Lemon

Lemon puff pudding

Ingredients

Servings 5-6
  • 250 ml milk
  • 225g fine sugar, plus more for shaping
  • 3 large eggs
  • 2 lemons
  • 30 g butter, plus a little more for the mold
  • 25 g flour
  • half a vanilla pod
  • salt
  • powdered sugar

Cooking

Step 1

Beat 170 g of sugar with butter in a white homogeneous lush mass.

Step 2

Separate the whites from the yolks. Add the egg yolks one at a time to the butter mixture, continuing to beat.

Step 3

Grate the zest from 2 lemons with a fine grater, squeeze the juice from half of 1 lemon.

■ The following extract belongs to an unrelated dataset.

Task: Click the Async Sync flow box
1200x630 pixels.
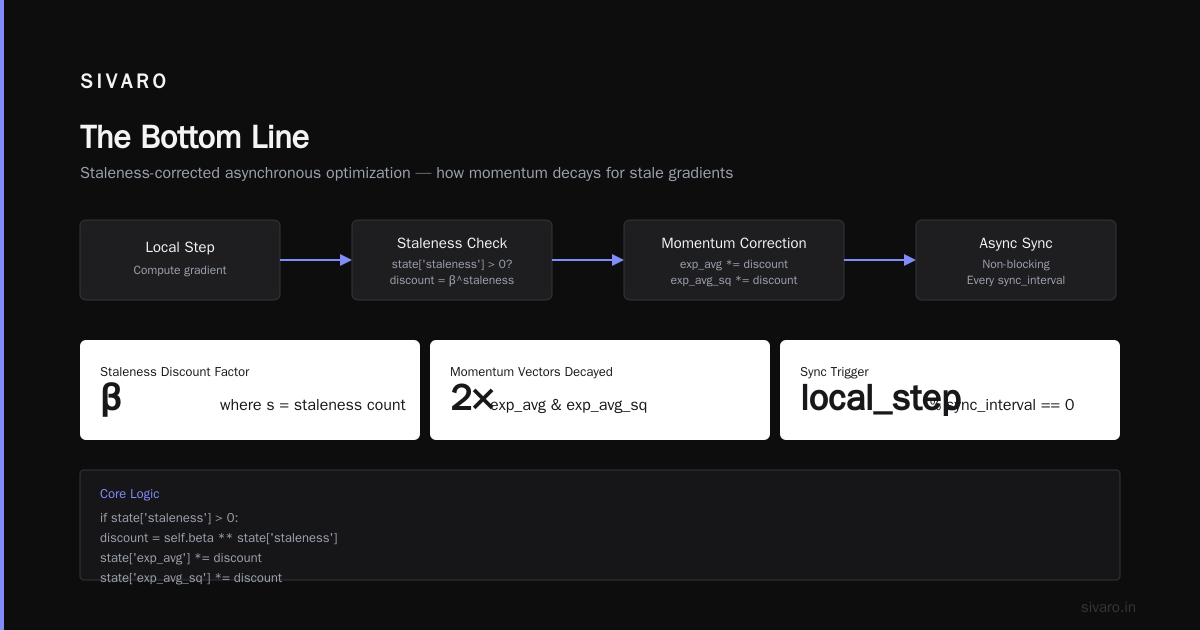Action: 1016,260
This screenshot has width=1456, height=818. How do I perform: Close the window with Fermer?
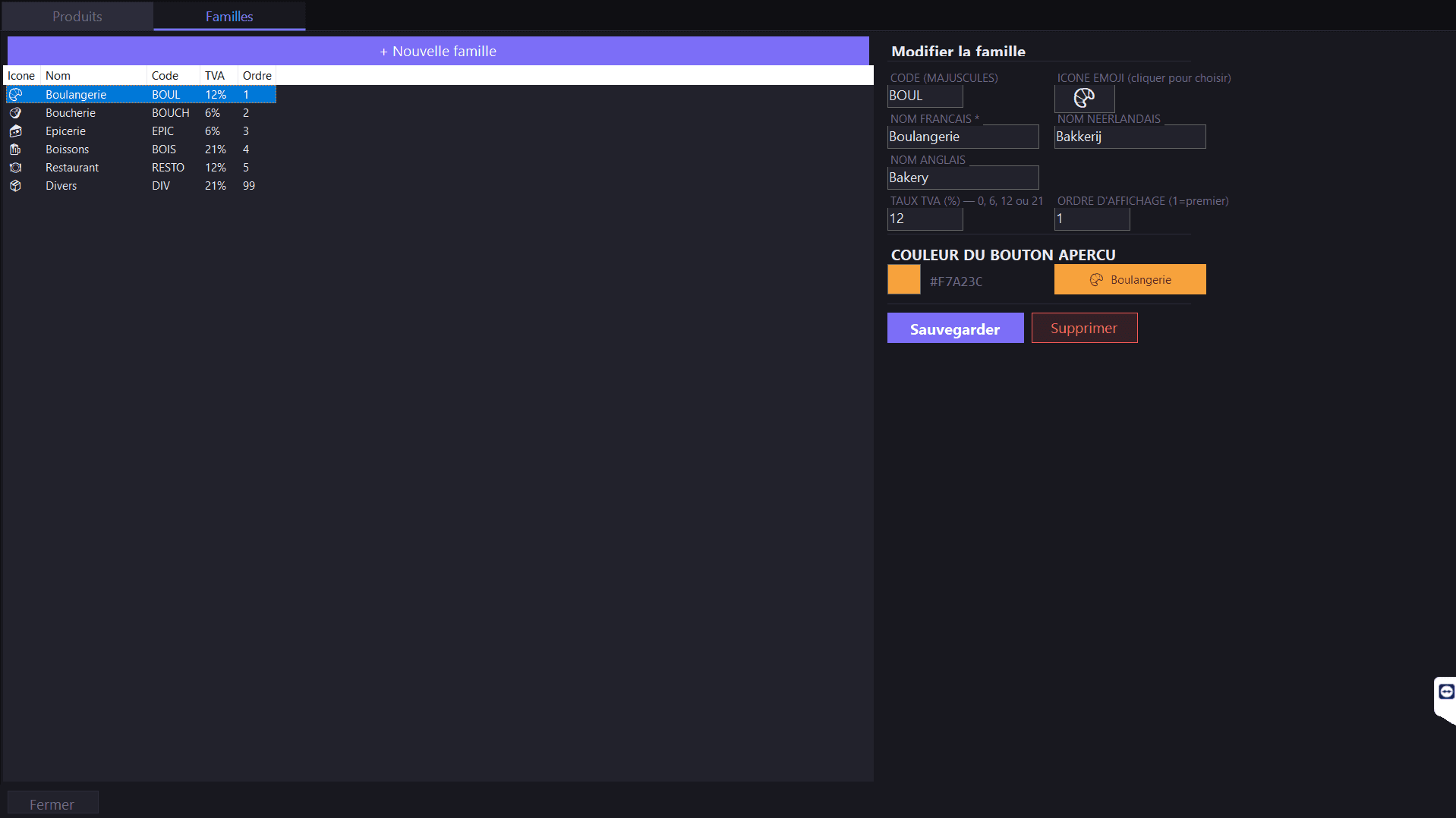[52, 804]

Add the zest to the prepared mass along with the sifted flour, vanilla seeds and salt. Pour in the milk. Stir until smooth.

Step 4

Separately, beat egg whites with lemon juice and remaining sugar until fluffy. In three additions, add it to the dough, gently mixing with a silicone spatula from the bottom up.

Step 5

Grease heat-resistant cups with oil and sprinkle with sugar, shake off the excess. Spread the dough out, filling them about 2/3 full. Place the cups on a baking sheet with high sides, fill it with water - it should reach the middle of the cups. Bake at 180°C for 30 minutes.

Step 6

Remove the baking sheet from the oven, put the cups on the wire rack. Cool down a bit. Dust the surface of the puddings with powdered sugar and serve warm.